UTA will be donating $250,000 to the American Civil Liberties Union and the International Rescue Committee.
The event was a reflection of the political tone of this awards season and Oscar week. On Thursday, CAA hosted an all-day “Take Action” event that featured Sen. Kamala Harris (D-Calif.), House Majority Leader Kevin McCarthy (R-Calif.), and former Senator Barbara Boxer, now a CAA client.
The idea for the UTA event came from Jeremy Zimmer, and some of the agency’s clients praised the org for doing something different this week.
“I am very proud of this agency. They stand for more than movies and TV,” said Wilmer Valderrama, a longtime client.
He, like many others who spoke, focused on immigration.
Michael J. Fox talked of how it took about eight years for him to obtain U.S. citizenship, but contrasted that to the experience of so many other immigrants who “are struggling to keep their families alive and keep food in their mouths and disease away from their bodies and they take tremendous risk to get here … And then we say ‘No’?”

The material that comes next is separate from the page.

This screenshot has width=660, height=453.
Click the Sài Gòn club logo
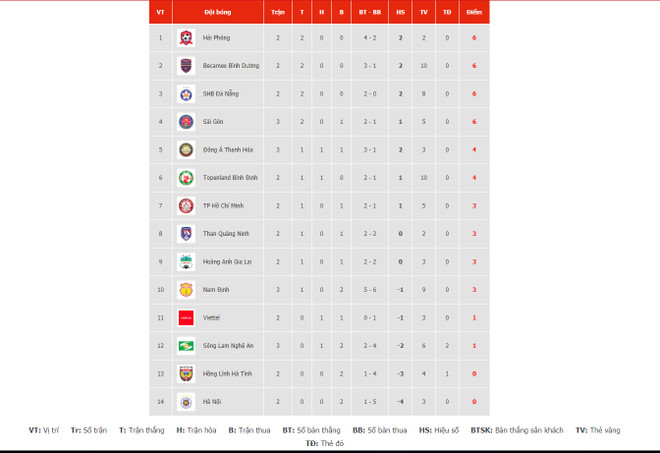185,122
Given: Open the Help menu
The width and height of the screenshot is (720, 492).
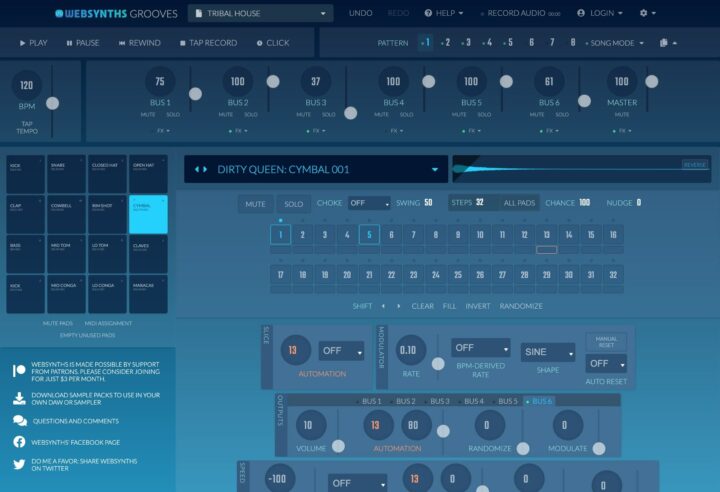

“It’s an assault on human dignity.”
Author and CNN host Reza Aslan introduced a video segment of Iranian director Asghar Farhadi, nominated for “The Salesman.” He decided to boycott this year’s ceremony after Trump issued his executive order that would have prevented him from traveling to the U.S. for the ceremony.
There were a smattering of Trump supporters in the crowd, but no disruptive incidents.
A number of the speakers also talked about the importance of artistic freedom at this moment.
“We must speak for those who cannot speak. We must write and act and sing and paint for those who cannot express themselves, for those who feel they are being left behind, who feel they are not being represented,” said Keegan-Michael Key.
Others noted how Hollywood, often a punching bag of the right, was actually embracing themes of pluralism and inclusion like the rest of the state. Lt. Gov. Gavin Newsom said that “California values” must “drive them crazy.”
“As California goes, so goes the United States of America,” he said.
The event ended with a performance by Ben Harper, who also got in a quip about Trump.
“I tried to get into the press conference today,” he said. “They wouldn’t let me in.”